### EXTRACT PROVIDED
+-------+

From a recent paper:
Objectives: To evaluate the clinical effectiveness, safety, and cost of dexmedetomidine for the treatment of agitated delirium refractory to haloperidol in nonintubated critically ill patients.
Design: Nonrandomized, controlled trial.
Setting: Intensive care department of a tertiary care nonprofit hospital.
Patients: All consecutive admissions to a medical-surgical ICU with a diagnosis of agitated delirium.
Interventions: Initial haloperidol titration: all patients received IV bolus doses of haloperidol until agitation was controlled (Richmond Agitation Sedation Scale scoring range, 0 to −2) or reaching the maximum daily dose. Group comparison: patient responders to haloperidol (control group) were compared with nonresponders (dexmedetomidine group).

+-------+

### Collected data entries

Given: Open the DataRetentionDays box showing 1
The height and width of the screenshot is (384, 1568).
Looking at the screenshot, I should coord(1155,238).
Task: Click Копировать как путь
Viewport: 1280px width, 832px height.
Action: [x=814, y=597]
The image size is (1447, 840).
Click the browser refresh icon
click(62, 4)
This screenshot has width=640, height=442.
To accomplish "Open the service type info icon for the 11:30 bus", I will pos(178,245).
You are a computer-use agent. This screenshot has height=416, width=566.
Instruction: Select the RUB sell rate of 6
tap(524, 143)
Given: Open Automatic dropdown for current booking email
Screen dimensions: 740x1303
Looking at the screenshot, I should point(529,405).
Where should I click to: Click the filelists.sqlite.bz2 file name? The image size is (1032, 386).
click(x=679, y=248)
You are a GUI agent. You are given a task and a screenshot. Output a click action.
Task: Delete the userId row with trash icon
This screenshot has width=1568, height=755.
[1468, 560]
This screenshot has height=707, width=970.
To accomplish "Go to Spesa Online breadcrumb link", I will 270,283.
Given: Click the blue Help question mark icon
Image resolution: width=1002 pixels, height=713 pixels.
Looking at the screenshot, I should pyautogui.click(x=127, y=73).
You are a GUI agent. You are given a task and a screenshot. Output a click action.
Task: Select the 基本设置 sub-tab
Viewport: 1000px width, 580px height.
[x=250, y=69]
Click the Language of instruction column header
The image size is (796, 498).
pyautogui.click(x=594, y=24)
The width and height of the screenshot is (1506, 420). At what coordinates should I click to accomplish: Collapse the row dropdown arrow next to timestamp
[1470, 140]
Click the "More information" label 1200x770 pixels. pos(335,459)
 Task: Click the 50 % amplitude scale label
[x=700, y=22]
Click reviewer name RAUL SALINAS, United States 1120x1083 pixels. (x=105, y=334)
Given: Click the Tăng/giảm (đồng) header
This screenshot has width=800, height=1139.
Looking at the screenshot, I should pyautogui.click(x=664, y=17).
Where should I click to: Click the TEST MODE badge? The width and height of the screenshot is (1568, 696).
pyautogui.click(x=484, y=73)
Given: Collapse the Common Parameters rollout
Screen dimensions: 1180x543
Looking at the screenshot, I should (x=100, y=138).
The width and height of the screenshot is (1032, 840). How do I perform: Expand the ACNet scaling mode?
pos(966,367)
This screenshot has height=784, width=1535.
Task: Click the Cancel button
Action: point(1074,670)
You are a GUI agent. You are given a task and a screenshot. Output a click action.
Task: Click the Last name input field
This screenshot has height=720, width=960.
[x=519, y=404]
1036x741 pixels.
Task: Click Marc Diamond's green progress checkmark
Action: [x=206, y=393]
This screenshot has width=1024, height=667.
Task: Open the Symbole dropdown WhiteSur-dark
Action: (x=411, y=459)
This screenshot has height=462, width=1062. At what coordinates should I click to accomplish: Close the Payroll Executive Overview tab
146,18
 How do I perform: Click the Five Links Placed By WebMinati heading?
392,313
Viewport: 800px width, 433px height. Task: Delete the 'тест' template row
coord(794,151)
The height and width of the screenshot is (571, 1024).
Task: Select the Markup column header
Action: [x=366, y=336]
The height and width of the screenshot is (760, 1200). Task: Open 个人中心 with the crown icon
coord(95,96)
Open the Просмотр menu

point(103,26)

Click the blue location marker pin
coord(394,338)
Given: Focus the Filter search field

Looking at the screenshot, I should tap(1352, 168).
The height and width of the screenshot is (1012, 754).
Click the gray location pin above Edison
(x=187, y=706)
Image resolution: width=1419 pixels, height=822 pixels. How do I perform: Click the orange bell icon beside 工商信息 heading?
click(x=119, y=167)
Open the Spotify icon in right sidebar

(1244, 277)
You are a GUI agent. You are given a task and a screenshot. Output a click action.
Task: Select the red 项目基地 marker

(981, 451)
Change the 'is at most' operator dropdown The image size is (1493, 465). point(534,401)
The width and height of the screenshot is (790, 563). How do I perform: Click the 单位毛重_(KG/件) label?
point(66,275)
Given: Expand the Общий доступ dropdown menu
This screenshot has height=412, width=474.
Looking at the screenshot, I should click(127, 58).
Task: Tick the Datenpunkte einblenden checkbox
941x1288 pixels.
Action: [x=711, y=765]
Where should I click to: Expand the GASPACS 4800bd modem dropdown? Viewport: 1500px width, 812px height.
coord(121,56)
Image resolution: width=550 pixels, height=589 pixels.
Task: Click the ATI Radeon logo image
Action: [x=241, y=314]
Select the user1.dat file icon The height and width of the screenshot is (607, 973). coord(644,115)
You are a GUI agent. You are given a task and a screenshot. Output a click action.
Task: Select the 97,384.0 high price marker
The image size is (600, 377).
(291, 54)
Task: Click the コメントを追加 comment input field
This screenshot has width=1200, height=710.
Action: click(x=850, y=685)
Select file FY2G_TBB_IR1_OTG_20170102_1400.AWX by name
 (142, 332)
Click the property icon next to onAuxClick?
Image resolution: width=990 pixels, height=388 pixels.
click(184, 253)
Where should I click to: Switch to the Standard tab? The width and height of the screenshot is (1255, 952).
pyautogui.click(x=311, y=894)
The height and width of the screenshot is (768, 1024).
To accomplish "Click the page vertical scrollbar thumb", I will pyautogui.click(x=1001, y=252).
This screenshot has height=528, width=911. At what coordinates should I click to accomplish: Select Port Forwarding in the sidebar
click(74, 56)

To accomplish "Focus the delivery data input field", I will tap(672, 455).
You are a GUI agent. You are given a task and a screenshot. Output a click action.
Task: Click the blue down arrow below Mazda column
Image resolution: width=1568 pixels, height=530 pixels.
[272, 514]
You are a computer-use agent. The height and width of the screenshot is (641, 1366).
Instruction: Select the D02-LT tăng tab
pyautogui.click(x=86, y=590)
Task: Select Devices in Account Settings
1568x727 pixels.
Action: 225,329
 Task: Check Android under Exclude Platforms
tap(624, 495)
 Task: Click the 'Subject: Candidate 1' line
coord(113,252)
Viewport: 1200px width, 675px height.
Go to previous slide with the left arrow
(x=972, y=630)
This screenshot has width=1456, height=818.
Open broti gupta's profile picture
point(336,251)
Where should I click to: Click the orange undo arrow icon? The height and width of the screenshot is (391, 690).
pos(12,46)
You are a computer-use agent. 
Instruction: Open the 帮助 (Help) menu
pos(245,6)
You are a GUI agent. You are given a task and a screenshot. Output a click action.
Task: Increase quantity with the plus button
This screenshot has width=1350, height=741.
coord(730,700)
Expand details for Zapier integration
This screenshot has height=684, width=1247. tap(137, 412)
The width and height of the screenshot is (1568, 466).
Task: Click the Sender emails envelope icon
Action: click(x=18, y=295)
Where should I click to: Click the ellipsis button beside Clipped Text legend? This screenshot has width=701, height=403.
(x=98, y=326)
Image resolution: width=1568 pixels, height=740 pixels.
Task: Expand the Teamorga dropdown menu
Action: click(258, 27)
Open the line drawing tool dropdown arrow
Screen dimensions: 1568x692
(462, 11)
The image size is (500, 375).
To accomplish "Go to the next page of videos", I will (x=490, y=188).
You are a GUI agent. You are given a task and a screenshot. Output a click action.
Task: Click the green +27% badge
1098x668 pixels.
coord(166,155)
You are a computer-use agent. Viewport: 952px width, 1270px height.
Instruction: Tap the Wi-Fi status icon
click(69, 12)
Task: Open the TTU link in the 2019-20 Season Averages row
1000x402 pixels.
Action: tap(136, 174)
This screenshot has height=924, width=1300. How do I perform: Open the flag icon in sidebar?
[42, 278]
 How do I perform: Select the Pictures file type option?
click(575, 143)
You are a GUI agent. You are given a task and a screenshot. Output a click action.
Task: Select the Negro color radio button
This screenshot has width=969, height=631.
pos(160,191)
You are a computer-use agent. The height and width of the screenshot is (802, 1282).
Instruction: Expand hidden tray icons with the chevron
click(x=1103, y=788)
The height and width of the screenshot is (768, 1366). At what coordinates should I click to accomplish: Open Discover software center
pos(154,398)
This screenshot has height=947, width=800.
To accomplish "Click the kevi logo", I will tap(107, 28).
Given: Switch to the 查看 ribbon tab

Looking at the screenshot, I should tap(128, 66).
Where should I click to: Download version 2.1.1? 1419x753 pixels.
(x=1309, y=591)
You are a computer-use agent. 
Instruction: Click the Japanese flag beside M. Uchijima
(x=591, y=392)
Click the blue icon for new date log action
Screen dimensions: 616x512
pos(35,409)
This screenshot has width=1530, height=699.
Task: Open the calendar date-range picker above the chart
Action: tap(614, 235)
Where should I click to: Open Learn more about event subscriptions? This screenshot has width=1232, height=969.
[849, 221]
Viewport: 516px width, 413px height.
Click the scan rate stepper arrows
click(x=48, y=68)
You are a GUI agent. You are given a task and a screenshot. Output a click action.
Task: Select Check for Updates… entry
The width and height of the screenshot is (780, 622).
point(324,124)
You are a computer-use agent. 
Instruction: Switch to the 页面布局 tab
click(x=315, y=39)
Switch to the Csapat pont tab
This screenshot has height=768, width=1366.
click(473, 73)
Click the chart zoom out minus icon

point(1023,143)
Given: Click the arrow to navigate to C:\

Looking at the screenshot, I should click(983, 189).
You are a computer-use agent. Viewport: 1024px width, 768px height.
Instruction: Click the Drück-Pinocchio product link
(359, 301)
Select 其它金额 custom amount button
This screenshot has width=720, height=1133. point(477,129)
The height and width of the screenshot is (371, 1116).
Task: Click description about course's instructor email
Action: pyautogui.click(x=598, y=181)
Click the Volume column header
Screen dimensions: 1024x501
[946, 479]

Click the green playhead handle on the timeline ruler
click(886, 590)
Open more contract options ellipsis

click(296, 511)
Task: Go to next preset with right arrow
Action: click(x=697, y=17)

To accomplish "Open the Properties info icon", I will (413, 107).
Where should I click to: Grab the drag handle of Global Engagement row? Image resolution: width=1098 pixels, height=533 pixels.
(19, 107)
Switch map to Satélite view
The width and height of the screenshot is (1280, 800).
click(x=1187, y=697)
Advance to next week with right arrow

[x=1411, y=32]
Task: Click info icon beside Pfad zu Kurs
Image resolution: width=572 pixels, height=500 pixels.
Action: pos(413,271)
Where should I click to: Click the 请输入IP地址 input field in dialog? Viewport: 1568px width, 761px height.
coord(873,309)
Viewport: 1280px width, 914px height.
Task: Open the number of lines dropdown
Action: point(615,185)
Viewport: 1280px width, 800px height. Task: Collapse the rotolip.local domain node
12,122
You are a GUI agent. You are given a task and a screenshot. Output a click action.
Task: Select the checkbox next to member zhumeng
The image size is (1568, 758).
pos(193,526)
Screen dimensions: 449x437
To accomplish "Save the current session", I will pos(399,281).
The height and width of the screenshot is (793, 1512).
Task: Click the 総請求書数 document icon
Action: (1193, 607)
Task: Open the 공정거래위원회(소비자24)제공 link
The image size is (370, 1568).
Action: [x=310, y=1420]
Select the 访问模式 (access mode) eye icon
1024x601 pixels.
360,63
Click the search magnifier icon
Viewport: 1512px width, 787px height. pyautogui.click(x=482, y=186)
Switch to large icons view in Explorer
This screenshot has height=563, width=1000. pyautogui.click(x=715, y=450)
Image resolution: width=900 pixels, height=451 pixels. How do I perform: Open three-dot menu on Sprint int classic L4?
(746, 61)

+-------+

### WORK REQUEST 1
Repeat the part of the delirium study excerpt between "Design: Nonrandomized, controlled" and "nonresponders (dexmedetomidine group).", inclusive.
### WORK REQUEST 2
What trial design does the delirium study excerpt report?
### WORK REQUEST 3
Pick up the delirium study excerpt at the point where it stops and keep writing it.

### TASK RESULT 1
Design: Nonrandomized, controlled trial.
Setting: Intensive care department of a tertiary care nonprofit hospital.
Patients: All consecutive admissions to a medical-surgical ICU with a diagnosis of agitated delirium.
Interventions: Initial haloperidol titration: all patients received IV bolus doses of haloperidol until agitation was controlled (Richmond Agitation Sedation Scale scoring range, 0 to −2) or reaching the maximum daily dose. Group comparison: patient responders to haloperidol (control group) were compared with nonresponders (dexmedetomidine group).

### TASK RESULT 2
A nonrandomized, controlled trial.

### TASK RESULT 3
Measurements and Main Results: A total of 132 nonintubated patients were treated with haloperidol in the initial haloperidol titration phase. Forty-six patients (34.8%; 95% CI, 26.0–43.1%) did not respond to haloperidol, and 86 patients (65.2%; 95% CI, 56.3–73.0%) were responders. During the group comparison phase, dexmedetomidine achieved a higher percentage of time in satisfactory sedation levels than did haloperidol (92.7% [95% CI, 84.5–99.8%] vs 59.3% [95% CI, 48.6–69.3%], respectively; p = 0.0001). Haloperidol was associated with 10 cases (11.6% [95% CI, 6.5–21.2%]) of oversedation and two (2.0% [0.4–8%]) of corrected QT lengthening. Direct cost of dexmedetomidine was 17 times greater than haloperidol, but it achieved a mean savings of $4,370 per patient due to the reduction in length of ICU stay.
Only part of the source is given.